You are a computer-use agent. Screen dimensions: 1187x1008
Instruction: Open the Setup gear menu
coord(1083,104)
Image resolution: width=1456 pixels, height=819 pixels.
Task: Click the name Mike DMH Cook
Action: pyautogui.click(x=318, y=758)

++++++

This exercise needs each record retyped exactly as shown.

You are a computer-use agent. Screen dimensions: 1187x1008
Instruction: Open the Setup gear menu
coord(1083,104)
Image resolution: width=1456 pixels, height=819 pixels.
Task: Click the name Mike DMH Cook
Action: pyautogui.click(x=318, y=758)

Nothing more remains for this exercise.